Here's what a basic CI/CD workflow would look like:
- A developer writes some code and makes a commit to their code repository.
- A tool like GitHub Actions or Jenkins builds a container image from the code and runs some user-defined tests against it.
- If the tests clear, the image is pushed to a Container Registry (think of it like GitHub but for containers).
- The image is pulled from the registry and deployed inside a Kubernetes cluster.
If you use a tool like Flux or Argo CD, you can add one more dimension to this whole process by introducing GitOps to your workflow. Flux, for example, will constantly monitor the configuration of your current cluster and compare it against a configuration repo defined by the developers (this is usually just a git repo too). If it finds any discrepancy between the desired state and the current state, Flux will bring the cluster state in line with the configuration defined in the git repo. This is why its called Git Ops, because Git acts as the Single Source of Truth.
Another crucial concept is Version/Source control. This basically refers to keeping track of changes made to code. Most of us are familiar with version control in one way or the other (such as git), but there's a different dimension to it that I discovered recently. Rolling new updates to an already running software platform can be tricky. But tools like Kubernetes provide features like Deployments that help route traffic between different software versions, and Istio does something similar at a more granular level to route traffic between canary builds of different services in the service mesh.
An amazing thing about the world of DevOps is that so much of all the magic making it possible is open-source. The communities behind each tool are constantly pushing out new updates and improving features by the day.
During my course, this inspired me to take a deeper look at some of these tools in the hopes of contributing to them.
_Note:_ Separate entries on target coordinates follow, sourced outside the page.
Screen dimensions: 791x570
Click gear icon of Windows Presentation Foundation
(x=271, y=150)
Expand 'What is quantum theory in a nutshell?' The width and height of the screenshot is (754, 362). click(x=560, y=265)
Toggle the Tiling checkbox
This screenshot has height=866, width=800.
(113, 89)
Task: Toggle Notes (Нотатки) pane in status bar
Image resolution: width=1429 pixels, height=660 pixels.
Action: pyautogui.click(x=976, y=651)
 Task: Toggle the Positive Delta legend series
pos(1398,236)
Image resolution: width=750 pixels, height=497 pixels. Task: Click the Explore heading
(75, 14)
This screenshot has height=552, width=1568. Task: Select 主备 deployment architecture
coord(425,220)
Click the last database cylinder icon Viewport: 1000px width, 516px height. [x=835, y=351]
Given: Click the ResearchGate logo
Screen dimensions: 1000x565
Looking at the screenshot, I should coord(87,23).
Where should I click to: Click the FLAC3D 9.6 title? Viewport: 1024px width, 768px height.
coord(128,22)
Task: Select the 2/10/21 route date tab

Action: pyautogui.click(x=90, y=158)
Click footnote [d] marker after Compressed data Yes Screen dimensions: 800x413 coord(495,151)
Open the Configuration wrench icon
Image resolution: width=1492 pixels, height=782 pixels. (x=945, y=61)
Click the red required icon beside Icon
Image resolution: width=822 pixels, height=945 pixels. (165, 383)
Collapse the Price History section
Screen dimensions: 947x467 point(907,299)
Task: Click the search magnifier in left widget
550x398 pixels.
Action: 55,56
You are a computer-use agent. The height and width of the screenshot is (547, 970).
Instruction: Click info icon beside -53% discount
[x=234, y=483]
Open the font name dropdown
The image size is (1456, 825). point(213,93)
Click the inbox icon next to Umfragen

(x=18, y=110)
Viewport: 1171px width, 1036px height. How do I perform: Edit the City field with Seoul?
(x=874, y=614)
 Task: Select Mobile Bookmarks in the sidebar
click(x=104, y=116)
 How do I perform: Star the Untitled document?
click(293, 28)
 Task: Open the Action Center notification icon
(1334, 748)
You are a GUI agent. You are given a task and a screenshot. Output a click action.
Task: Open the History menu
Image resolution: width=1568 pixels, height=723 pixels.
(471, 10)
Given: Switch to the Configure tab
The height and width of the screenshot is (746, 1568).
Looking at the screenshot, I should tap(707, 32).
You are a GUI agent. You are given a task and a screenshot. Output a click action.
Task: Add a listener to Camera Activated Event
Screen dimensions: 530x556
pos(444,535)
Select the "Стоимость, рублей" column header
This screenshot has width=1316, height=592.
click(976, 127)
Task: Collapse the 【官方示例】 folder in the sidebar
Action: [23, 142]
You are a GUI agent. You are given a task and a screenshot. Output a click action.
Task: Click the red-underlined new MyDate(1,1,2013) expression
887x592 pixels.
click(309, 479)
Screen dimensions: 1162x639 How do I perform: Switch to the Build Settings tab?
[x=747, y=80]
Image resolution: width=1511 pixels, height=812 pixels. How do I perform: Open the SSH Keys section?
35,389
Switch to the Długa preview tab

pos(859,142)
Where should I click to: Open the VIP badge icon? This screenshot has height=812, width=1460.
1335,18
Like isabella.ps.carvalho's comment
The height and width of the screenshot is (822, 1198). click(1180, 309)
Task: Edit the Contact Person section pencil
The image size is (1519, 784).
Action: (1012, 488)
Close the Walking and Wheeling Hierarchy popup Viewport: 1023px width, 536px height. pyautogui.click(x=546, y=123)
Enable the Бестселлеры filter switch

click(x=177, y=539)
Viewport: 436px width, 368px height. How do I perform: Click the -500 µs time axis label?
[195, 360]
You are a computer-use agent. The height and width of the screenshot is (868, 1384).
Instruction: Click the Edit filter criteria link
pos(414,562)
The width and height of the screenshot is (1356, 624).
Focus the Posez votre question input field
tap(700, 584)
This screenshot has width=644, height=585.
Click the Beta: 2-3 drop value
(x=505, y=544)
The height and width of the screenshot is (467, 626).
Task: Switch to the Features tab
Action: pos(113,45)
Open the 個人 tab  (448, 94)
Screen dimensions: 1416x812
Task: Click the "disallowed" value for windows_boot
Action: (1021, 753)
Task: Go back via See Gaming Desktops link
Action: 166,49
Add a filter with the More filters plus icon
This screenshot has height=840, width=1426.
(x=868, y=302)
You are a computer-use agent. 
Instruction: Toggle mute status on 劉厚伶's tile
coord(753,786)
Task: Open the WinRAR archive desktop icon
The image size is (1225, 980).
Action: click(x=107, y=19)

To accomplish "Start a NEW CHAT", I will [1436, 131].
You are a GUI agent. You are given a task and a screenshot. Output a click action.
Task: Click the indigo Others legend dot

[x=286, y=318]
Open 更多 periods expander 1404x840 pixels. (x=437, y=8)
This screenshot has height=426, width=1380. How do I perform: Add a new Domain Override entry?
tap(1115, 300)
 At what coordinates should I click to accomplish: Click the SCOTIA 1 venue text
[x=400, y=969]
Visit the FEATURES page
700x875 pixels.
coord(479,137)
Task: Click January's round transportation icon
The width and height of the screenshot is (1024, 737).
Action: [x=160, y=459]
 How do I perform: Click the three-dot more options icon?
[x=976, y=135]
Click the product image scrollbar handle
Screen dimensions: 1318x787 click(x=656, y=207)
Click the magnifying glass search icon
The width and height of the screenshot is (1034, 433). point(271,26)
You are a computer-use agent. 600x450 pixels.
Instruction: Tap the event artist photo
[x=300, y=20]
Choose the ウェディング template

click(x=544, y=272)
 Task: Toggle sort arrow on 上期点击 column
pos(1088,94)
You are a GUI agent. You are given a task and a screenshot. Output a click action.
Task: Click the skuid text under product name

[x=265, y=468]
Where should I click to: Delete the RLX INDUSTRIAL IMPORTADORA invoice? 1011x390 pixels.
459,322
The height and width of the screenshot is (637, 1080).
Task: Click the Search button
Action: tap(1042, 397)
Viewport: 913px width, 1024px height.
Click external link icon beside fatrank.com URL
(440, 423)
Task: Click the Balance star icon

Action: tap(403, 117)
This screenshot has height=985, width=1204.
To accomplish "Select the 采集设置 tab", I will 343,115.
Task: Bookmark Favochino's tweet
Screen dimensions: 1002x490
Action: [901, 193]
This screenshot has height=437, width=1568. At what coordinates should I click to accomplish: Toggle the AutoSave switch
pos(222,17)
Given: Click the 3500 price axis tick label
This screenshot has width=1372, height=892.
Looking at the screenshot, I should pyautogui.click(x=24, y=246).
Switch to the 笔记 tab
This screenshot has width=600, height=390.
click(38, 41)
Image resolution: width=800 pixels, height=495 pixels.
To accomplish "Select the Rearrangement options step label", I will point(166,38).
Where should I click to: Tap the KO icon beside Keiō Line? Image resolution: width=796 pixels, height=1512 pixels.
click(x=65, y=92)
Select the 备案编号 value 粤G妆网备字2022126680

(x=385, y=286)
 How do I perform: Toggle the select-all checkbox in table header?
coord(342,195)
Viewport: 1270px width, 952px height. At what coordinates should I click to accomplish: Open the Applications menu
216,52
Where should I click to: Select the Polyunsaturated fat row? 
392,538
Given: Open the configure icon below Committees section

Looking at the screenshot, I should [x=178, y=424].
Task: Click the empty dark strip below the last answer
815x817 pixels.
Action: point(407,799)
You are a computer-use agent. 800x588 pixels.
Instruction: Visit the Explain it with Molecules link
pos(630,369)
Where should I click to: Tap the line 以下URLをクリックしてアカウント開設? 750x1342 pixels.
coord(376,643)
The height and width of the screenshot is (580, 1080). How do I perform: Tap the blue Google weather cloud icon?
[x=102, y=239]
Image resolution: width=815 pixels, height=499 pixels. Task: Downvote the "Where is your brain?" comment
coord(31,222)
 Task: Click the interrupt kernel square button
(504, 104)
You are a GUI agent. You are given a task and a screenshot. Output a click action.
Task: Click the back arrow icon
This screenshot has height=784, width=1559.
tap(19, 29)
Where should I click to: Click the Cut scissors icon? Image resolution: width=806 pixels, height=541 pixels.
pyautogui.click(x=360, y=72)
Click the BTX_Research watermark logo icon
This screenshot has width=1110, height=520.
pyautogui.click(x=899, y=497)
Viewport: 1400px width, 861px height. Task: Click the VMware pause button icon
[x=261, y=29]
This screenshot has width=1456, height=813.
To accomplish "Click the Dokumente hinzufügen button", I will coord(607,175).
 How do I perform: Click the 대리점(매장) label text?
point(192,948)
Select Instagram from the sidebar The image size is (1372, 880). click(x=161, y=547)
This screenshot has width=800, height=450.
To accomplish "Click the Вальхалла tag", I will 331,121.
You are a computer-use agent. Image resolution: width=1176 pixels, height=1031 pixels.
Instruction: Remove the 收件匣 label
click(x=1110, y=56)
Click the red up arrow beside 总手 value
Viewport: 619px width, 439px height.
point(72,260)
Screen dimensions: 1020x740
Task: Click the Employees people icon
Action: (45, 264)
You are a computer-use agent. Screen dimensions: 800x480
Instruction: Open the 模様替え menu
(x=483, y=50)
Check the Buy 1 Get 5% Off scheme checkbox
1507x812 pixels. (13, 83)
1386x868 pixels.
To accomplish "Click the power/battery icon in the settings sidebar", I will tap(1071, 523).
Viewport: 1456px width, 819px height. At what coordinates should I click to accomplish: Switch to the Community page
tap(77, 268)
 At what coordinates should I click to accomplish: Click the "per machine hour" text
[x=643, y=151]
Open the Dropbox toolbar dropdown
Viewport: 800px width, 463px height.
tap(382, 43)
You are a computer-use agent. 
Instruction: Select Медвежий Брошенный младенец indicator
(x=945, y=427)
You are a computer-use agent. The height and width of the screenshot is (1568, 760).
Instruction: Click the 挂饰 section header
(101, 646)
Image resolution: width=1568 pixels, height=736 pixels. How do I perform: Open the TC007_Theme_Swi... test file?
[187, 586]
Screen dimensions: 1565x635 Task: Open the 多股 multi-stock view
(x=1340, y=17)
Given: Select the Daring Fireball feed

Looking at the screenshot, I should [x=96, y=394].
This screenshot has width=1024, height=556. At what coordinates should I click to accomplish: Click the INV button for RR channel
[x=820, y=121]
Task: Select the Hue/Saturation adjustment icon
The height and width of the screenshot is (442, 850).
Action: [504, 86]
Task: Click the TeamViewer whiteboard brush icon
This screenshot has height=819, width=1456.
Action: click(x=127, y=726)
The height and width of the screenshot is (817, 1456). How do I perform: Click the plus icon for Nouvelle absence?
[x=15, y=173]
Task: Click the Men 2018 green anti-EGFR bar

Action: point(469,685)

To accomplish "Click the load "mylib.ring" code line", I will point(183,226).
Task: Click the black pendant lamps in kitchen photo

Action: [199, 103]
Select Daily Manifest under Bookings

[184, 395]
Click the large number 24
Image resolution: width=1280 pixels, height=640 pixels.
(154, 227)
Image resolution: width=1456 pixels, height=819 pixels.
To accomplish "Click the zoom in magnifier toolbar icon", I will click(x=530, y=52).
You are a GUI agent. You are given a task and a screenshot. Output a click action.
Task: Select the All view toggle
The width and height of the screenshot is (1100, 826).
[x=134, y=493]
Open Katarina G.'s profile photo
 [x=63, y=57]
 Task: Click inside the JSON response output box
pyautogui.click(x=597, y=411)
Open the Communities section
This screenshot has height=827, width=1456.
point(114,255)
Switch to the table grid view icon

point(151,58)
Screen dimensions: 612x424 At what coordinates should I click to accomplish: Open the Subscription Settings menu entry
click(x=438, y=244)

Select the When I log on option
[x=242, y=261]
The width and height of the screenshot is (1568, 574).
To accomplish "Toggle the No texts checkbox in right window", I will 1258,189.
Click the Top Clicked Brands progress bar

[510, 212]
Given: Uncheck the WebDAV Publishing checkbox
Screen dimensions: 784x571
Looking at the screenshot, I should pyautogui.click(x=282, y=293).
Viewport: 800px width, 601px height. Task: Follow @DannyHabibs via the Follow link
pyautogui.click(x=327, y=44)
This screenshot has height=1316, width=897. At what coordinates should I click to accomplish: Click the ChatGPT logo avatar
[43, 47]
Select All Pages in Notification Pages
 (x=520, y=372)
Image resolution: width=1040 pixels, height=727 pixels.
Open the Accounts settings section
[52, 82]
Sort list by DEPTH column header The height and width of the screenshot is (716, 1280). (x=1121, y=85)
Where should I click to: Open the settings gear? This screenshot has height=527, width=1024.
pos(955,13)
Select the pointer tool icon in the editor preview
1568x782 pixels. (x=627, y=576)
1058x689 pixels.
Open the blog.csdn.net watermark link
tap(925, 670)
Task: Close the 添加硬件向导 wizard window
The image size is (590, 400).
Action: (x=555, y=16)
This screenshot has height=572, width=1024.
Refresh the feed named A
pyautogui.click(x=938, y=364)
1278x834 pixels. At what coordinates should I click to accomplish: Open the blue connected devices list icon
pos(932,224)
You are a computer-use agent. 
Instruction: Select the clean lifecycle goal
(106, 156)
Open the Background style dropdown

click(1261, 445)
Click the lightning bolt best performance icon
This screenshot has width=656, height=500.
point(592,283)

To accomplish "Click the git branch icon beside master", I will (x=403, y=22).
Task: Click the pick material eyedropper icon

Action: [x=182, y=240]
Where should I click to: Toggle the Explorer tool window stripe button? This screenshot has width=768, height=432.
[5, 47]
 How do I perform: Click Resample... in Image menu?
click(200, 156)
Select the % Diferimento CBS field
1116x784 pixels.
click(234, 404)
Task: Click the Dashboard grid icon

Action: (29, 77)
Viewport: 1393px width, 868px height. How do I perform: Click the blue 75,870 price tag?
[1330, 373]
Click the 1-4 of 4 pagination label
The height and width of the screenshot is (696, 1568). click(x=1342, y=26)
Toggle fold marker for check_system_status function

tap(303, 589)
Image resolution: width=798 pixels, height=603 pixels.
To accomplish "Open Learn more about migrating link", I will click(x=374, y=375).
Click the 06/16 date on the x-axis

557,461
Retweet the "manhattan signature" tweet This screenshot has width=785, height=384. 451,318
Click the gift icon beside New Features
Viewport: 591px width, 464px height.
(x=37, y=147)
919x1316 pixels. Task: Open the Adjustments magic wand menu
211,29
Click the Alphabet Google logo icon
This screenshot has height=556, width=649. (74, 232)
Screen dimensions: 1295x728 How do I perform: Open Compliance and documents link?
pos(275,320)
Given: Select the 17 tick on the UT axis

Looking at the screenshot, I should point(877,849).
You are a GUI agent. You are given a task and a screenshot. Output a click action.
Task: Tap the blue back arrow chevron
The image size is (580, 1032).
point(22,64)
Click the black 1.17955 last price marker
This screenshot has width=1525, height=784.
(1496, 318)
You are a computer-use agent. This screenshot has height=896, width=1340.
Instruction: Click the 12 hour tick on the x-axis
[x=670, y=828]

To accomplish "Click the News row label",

A crucial thing to remember is that you don't have to start out big, in fact that's near impossible. Start small, but start early. Remember, the quicker you fail at something, the quicker you get to learn and improve.
In order to get started with open-source contributions, you can begin by scoping out the GitHub repo for the project you'd like to work on. Take a look at the issues list posted under each repo, and see if you can find something that makes sense to you. Usually, you'll find issues labeled with tags such as 'bug' or 'good first issue', and this will help you identify the nature of the problem you want to solve.
Do be mindful of the guidelines that each project follows. If you can't find them in the documentation or on the project website, you can try looking through previously merged pull-requests and try to mimic their code structure.
It can take a while to get a grasp of everything and to know where and how to start, but don't give up. Just keep at it and soon enough you'll find yourself making just a tiny bit of sense of things. After that, write down your solution, make a Pull-Request, and then wait for the code to get approved. Don't lose heart if it doesn't get merged. Use any feedback you get to improve your next contribution. Even something as simple as updating the documentation can be really useful to the wider community, so don't shy away from the vast world of open-source!
A wonderful platform that incubates many amazing tools is called the Cloud Native Computing Foundation. They bring together a great many useful tools under one hub, promote development, and are a rich source of information for anyone interested in following open-source development. I highly recommend that you check it out.
These past few months have been a highly educative experience. Even though I have only scratched the surface of the vast world of DevOps, I have already begun to appreciate the complexity of all the processes involved in giving life to so much of modern software. Development isn't just about coding. It's also about getting that code to run everywhere, all the time, for everyone. My course has come to an end, but my journey with DevOps has just begun.